Only one span of the listing below is wanted: the lines from the one with "FINANCING (783, 1737)" through the one with "Quick View (446, 1199)", reproduced exactly, both ends kept.

• _Data records_
::::
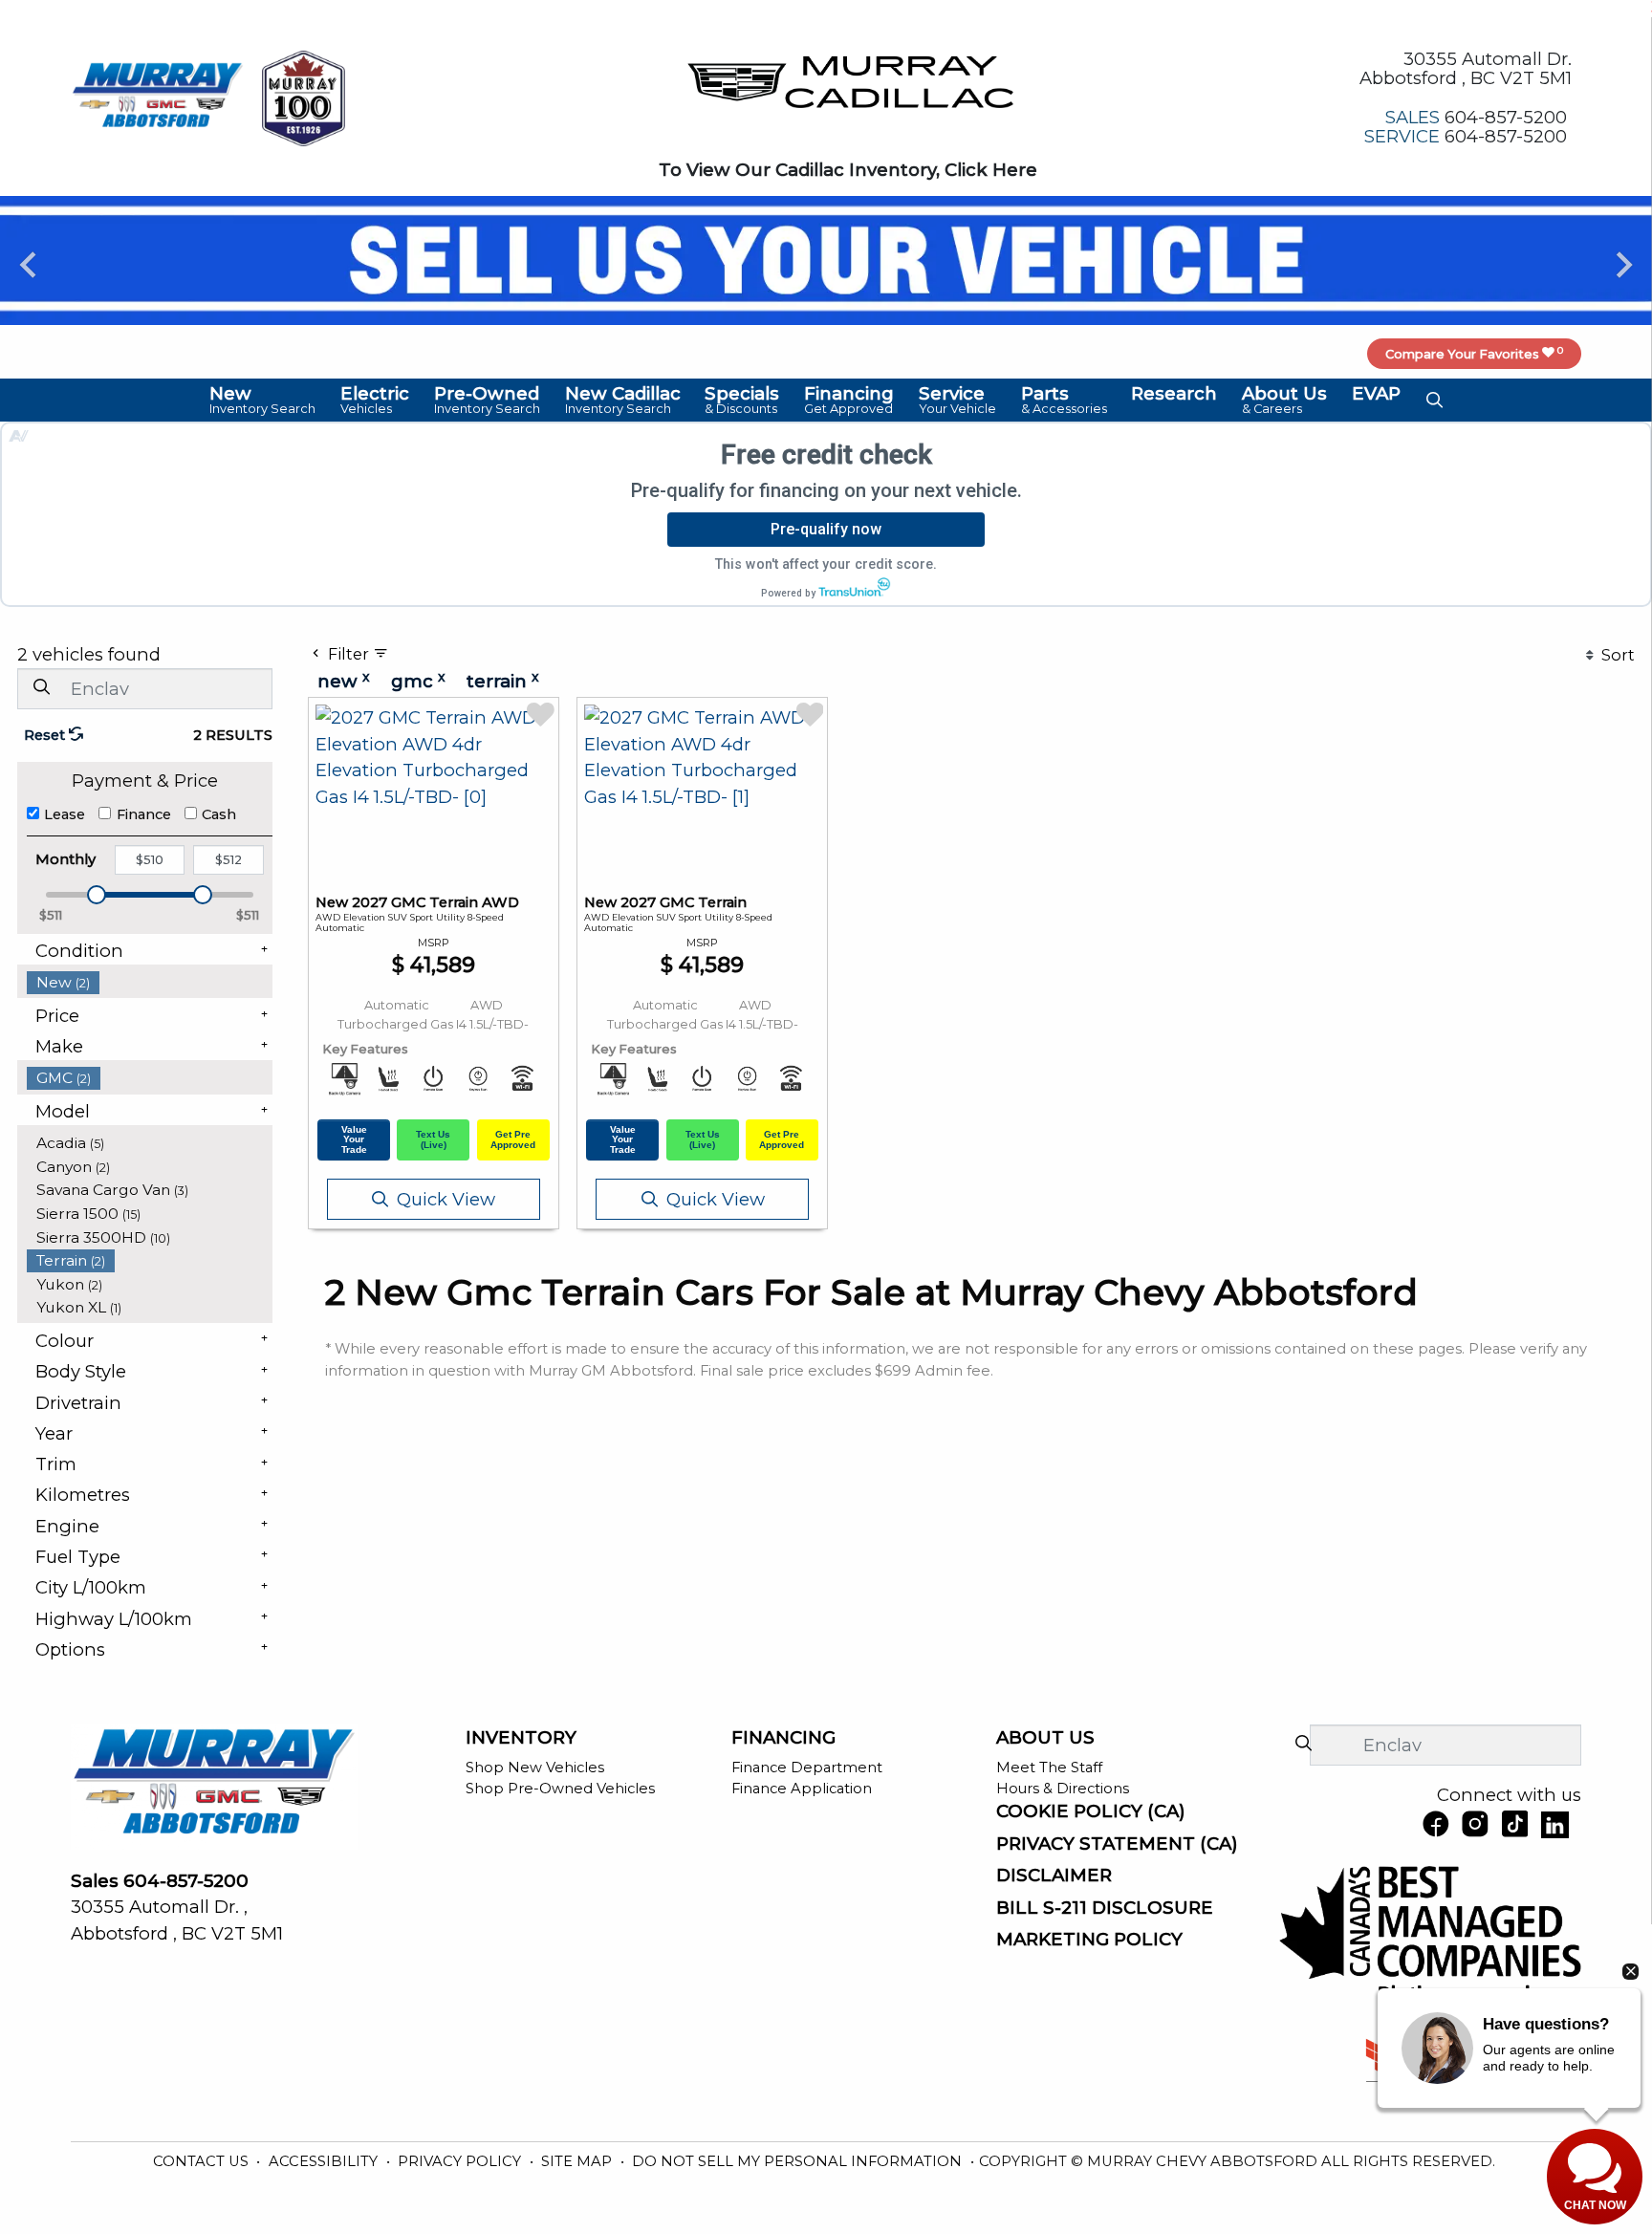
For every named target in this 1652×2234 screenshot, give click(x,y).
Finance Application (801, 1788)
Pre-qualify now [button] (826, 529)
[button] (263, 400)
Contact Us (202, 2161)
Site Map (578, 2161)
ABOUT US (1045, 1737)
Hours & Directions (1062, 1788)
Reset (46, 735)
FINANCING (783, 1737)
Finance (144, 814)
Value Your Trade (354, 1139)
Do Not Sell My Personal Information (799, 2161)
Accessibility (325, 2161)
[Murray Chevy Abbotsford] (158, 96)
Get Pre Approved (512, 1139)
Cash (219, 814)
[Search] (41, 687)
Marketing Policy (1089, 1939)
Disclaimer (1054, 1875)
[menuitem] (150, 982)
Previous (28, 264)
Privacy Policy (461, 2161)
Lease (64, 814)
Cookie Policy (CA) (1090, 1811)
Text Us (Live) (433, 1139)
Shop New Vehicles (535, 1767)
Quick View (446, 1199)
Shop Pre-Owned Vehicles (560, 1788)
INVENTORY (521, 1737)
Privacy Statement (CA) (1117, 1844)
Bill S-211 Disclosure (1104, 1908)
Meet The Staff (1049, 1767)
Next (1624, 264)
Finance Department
::::
• _Task answer_
FINANCING (783, 1737)
Finance (144, 814)
Value Your Trade (354, 1139)
Do Not Sell My Personal Information (799, 2161)
Accessibility (325, 2161)
[Murray Chevy Abbotsford] (158, 96)
Get Pre Approved (512, 1139)
Cash (219, 814)
[Search] (41, 687)
Marketing Policy (1089, 1939)
Disclaimer (1054, 1875)
[menuitem] (150, 982)
Previous (28, 264)
Privacy Policy (461, 2161)
Lease (64, 814)
Cookie Policy (CA) (1090, 1811)
Text Us (Live) (433, 1139)
Shop New Vehicles (535, 1767)
Quick View (446, 1199)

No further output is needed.